## REQUIRED WORK
Copy out the lines below exactly as they appear, from the first line through the line containing "pyautogui.click(x=35, y=275)", including both of those lines.

Part of a data file

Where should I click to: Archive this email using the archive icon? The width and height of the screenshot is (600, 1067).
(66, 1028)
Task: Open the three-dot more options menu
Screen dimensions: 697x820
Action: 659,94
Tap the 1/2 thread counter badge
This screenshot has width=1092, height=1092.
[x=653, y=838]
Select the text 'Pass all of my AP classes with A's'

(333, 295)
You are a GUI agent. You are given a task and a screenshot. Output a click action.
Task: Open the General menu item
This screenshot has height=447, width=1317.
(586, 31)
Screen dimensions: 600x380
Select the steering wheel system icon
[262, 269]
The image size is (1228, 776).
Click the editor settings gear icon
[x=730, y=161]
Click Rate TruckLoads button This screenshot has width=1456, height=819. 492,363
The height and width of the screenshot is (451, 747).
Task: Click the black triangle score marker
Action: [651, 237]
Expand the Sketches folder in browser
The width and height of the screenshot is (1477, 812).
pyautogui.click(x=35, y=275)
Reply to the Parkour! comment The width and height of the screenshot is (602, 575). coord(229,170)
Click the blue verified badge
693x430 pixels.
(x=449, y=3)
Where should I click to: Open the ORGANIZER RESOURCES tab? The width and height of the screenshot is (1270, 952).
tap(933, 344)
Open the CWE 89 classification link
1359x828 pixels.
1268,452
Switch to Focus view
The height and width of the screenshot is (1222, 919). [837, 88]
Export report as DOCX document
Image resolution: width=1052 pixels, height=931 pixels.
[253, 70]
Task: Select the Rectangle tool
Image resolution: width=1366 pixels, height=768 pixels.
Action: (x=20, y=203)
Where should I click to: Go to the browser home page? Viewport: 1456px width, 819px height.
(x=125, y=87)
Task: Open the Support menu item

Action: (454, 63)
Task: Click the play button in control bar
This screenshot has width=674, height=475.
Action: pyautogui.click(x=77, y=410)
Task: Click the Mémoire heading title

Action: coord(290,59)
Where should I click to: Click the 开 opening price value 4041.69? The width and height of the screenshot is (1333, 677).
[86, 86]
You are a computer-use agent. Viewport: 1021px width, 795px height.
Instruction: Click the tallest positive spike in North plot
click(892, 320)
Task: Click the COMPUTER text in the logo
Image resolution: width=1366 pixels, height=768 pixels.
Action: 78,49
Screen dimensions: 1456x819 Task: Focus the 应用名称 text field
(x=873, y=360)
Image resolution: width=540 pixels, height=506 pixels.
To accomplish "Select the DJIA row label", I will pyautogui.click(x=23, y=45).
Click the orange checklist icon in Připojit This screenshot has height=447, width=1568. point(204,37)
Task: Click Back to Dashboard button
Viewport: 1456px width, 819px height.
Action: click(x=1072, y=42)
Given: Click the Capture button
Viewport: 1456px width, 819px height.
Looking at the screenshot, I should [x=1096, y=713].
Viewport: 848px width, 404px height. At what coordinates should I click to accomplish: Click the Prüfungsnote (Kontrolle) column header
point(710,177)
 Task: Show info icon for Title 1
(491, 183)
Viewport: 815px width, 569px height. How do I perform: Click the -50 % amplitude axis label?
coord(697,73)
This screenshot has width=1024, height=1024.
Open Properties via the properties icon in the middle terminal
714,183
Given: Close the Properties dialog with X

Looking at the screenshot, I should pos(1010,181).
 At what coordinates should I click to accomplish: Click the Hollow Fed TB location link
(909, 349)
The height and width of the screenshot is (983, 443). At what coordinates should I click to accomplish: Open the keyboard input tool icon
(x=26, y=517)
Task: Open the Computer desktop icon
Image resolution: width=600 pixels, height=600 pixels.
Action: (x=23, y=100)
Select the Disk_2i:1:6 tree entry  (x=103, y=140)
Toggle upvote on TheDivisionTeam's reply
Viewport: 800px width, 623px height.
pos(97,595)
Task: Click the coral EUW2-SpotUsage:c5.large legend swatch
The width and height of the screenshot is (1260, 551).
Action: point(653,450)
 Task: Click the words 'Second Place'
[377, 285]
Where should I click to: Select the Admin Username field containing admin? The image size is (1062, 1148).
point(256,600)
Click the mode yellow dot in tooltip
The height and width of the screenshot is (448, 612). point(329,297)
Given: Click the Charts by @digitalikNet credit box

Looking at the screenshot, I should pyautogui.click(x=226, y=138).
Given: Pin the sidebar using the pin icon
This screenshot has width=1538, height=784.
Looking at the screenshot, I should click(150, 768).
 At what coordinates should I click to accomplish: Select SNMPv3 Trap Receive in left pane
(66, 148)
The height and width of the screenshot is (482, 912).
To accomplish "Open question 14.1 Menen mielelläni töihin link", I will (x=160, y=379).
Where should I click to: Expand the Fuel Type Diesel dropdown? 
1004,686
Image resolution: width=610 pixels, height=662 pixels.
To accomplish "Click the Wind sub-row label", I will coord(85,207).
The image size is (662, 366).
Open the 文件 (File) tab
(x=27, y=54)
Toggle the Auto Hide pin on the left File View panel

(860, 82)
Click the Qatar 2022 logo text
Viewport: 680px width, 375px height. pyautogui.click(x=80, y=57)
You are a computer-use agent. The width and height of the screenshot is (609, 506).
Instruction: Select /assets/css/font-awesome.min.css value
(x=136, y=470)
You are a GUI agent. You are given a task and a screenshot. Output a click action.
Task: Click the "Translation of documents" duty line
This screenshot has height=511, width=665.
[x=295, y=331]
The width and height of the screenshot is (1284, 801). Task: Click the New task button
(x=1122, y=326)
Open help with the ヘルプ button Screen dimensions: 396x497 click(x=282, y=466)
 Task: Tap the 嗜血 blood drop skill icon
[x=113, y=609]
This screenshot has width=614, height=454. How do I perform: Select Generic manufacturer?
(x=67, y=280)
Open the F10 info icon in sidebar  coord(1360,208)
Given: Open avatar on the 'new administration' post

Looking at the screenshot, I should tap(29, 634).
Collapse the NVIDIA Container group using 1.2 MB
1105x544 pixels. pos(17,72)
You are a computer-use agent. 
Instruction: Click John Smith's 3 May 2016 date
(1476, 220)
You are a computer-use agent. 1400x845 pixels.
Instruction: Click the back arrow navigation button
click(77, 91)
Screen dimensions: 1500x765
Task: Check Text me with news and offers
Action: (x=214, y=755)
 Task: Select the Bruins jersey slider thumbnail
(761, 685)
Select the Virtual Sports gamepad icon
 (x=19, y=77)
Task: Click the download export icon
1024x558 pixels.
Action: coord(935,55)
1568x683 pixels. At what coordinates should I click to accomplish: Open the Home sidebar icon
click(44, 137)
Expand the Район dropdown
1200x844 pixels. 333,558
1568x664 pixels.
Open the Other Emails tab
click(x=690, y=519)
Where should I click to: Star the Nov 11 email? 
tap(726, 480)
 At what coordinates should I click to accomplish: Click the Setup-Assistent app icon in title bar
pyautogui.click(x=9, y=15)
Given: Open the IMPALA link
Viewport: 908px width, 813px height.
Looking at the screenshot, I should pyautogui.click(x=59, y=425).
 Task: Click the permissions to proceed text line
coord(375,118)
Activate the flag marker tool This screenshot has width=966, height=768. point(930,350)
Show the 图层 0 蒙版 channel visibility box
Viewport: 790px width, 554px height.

## RESPONSE BELOW
Where should I click to: Archive this email using the archive icon? The width and height of the screenshot is (600, 1067).
(66, 1028)
Task: Open the three-dot more options menu
Screen dimensions: 697x820
Action: 659,94
Tap the 1/2 thread counter badge
This screenshot has width=1092, height=1092.
[x=653, y=838]
Select the text 'Pass all of my AP classes with A's'

(333, 295)
You are a GUI agent. You are given a task and a screenshot. Output a click action.
Task: Open the General menu item
This screenshot has height=447, width=1317.
(586, 31)
Screen dimensions: 600x380
Select the steering wheel system icon
[262, 269]
The image size is (1228, 776).
Click the editor settings gear icon
[x=730, y=161]
Click Rate TruckLoads button This screenshot has width=1456, height=819. 492,363
The height and width of the screenshot is (451, 747).
Task: Click the black triangle score marker
Action: [651, 237]
Expand the Sketches folder in browser
The width and height of the screenshot is (1477, 812).
pyautogui.click(x=35, y=275)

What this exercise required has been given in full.